MondrianForests
Mondrian random forests in Julia
Introduction
This repository provides implementations of Mondrian random forests in Julia, based on methods detailed in Cattaneo, Klusowski and Underwood, 2023, arXiv:2310:09702. This package provides:
- Fitting Mondrian random forests
- Fitting debiased Mondrian random forests
- Selecting a lifetime parameter with polynomial estimation or generalized cross-validation
Branches
The main branch contains stable versions.

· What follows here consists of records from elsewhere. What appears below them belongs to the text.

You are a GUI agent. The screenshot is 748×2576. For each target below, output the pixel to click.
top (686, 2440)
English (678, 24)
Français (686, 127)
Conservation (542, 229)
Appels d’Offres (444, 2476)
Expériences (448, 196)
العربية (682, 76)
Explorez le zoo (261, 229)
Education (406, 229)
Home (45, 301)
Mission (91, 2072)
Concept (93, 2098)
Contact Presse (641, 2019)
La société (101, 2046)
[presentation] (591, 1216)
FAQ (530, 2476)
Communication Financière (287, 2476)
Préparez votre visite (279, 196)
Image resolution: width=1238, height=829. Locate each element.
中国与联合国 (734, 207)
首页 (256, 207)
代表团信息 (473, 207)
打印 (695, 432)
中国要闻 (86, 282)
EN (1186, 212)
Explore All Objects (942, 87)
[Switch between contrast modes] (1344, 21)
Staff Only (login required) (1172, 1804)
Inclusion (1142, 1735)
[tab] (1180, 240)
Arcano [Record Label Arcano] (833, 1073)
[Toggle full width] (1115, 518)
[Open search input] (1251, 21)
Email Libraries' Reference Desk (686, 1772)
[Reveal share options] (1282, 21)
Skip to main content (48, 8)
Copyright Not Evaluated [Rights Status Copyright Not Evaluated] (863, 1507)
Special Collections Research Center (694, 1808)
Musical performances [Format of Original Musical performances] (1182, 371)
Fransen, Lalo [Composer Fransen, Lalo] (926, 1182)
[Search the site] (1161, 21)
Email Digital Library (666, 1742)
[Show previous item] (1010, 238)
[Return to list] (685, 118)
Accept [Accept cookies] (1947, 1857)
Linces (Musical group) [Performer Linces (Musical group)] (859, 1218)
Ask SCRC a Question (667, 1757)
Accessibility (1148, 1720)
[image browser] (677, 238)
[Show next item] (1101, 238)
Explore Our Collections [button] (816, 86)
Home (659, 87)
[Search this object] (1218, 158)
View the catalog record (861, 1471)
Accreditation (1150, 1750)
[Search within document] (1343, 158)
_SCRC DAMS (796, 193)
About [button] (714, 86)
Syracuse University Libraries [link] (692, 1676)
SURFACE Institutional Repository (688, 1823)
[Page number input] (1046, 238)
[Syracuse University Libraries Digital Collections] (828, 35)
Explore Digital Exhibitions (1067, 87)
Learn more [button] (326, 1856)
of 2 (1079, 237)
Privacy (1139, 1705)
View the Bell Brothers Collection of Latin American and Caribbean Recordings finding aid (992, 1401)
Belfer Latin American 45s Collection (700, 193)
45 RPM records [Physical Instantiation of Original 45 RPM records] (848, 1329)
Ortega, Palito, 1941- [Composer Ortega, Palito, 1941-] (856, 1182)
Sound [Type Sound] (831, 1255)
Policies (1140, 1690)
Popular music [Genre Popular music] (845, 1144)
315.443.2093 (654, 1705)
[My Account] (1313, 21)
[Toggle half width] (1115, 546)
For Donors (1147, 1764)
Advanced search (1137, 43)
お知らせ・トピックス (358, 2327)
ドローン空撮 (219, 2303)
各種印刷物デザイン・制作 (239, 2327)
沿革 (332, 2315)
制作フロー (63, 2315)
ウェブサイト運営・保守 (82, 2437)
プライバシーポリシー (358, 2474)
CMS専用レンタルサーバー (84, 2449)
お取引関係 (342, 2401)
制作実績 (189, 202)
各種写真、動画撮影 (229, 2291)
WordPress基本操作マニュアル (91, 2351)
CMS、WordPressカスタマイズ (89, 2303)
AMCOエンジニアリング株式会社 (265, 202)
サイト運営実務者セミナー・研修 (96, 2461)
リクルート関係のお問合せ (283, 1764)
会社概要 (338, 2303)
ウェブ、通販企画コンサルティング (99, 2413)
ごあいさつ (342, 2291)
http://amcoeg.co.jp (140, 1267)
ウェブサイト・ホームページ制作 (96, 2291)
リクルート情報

Other branches may be unstable, and are for development purposes only.
License
This repository and its included Julia package are licensed under GPLv3.
Julia package
The Julia package is named MondrianForests.jl
Installation
From the Julia General registry:
using Pkg
Pkg.add("MondrianForests")
Usage
using MondrianForests
# sample a two-dimensional Mondrian tree
d = 2
lambda = 2.0
tree = MondrianTree(d, lambda)
println()
show(tree)
println()
# generate some data
# covariates X_data are two-dimensional
# response Y_data is one-dimensional
# true regression function is zero
n_data = 100
data = MondrianForests.generate_uniform_data_uniform_errors(d, n_data)
X_data = data["X"]
Y_data = data["Y"]
println("covariates: ")
display(X_data[1:5])
println("\nresponses: ")
display(Y_data[1:5])
# select a lifetime parameter
# with generalized cross-validation
n_trees = 50
n_subsample = 30
debias_order = 0
lambdas = collect(range(0.5, 10.0, step=0.5))
lambda = select_lifetime_gcv(lambdas, n_trees, X_data, Y_data, debias_order, n_subsample)
println("\nlambda chosen by GCV: ", lambda)
# fit and evaluate a Mondrian random forest
x_evals = [(0.5, 0.5), (0.2, 0.8)]
estimate_var = true
forest = MondrianForest(lambda, n_trees, x_evals, X_data, Y_data, estimate_var)
println("\nestimated regression function:")
display(forest.mu_hat)
println("\nestimated estimator variance:")
display(forest.Sigma_hat)
println("\nestimated confidence band:")
display(forest.confidence_band)
# fit and evaluate a debiased Mondrian random forest
debiased_forest = DebiasedMondrianForest(lambda, n_trees, x_evals, debias_order,
X_data, Y_data, estimate_var)
println("\ndebiased estimated regression function:")
display(debiased_forest.mu_hat)
println("\ndebiased estimated estimator variance:")
display(debiased_forest.Sigma_hat)
println("\ndebiased estimated confidence band:")
display(debiased_forest.confidence_band)
Dependencies
- Distributions
- Random
- Suppressor
- Test
Documentation
Documentation for the MondrianForests package is available on the web.